Als der Motor des Wagens abgestellt wurde und es plötzlich totenstille war, riss es mich zurück in die Realität. Für einen Moment stand ich zwischen den Welten. Auf der einen Seite riss mich eine unsichtbare Kraft weiter in die Tiefe meiner Gedanken und auf der anderen zerrte Marcus' Stimme an mir, um mich zurück in die Realität zu holen.

"Ich habe jemanden erschossen, Marcus. Es gibt Menschen, die sowas nicht ganz so leicht wegstecken, weißt du?", zischte ich bissig und schaute durch die Windschutzscheibe hinauf in den Nachthimmel, den dunkle Gewitterwolken zierten. Sie schwebten über uns wie ein Omen des Unheils. "Und du denkst ich stecke sowas leichter weg? Du denkst ich könnte ohne schlechtes Gewissen einen Menschen erschießen?"

Schluckend schaute ich zu Marcus. Ich schüttelte schweigend den Kopf. So hatte ich das nicht gemeint und das wollte ich ihm auch sagen, doch aus irgendeinem Grund bekam ich plötzlich keinen Ton mehr aus mir heraus. Als hätte man meine Lippen aneinander geklebt.

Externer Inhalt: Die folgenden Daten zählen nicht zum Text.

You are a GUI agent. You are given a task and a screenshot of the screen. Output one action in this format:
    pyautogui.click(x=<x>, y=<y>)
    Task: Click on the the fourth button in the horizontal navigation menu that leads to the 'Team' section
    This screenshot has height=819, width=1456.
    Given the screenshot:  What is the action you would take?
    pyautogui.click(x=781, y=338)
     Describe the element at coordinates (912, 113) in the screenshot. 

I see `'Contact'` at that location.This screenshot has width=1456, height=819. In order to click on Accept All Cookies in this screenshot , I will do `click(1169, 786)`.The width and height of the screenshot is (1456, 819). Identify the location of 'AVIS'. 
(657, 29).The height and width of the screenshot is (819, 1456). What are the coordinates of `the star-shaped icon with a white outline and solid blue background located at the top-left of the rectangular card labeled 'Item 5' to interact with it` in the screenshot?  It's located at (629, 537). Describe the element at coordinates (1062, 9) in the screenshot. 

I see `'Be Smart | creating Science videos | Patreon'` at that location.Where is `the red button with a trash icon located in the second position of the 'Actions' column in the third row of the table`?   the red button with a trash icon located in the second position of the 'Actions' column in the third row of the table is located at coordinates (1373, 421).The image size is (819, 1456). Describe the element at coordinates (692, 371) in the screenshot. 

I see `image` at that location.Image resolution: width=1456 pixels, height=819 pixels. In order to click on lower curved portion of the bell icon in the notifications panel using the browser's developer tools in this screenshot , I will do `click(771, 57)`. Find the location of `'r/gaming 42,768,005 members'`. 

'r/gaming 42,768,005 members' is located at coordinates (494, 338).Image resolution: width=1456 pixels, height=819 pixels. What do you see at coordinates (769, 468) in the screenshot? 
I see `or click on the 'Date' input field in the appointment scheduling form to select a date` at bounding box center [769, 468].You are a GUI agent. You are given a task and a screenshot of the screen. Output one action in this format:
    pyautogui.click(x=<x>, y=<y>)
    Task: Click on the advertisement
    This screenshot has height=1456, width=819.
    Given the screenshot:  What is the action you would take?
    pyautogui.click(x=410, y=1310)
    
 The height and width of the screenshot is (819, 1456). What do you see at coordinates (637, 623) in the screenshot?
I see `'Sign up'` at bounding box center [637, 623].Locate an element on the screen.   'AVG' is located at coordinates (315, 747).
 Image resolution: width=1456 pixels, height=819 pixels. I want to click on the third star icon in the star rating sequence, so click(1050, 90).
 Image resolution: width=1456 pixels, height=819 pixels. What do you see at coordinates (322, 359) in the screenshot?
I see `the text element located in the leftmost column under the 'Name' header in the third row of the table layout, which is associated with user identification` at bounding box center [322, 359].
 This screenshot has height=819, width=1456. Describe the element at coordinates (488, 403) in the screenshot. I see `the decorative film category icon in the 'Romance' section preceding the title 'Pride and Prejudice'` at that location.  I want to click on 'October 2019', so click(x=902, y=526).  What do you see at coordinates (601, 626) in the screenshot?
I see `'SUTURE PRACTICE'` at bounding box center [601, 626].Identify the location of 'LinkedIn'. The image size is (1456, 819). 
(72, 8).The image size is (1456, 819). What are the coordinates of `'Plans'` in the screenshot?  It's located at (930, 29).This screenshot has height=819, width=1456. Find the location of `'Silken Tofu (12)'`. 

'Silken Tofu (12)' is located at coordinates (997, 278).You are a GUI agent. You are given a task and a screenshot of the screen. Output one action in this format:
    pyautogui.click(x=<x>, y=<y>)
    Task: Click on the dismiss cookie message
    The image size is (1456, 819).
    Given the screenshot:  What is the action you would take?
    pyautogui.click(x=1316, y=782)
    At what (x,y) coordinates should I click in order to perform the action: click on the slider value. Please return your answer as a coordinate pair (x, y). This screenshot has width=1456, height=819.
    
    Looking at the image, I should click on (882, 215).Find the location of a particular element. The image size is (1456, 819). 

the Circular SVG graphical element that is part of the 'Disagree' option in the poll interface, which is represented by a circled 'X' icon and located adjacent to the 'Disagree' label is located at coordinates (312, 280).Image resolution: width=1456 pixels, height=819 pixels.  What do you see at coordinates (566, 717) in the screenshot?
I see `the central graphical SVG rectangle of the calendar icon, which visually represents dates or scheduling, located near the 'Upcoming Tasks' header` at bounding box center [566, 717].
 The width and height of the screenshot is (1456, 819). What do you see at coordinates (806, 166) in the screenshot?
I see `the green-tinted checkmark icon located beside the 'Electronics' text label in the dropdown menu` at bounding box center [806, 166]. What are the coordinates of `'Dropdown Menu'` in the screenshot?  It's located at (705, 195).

Die Worte blieben mir im Rachen stecken.

"Auch ich hatte keine Ahnung, um was es auf der Kings wirklich geht, aber es war meine einzige Chance. Diese Schule hat mich verändert. Ich habe Dinge getan, die mich in meinen Träumen verfolgen. Jede Nacht und jeden Tag, sobald ich die Augen schließe. Also nein, ich stecke sowas auch nicht leicht weg. Was du getan hast war notwendig. Du hast mir meinen verdammten Arsch gerettet und gleichzeitig die Aufgabe erfüllt, wegen der wir überhaupt herhekommen sind."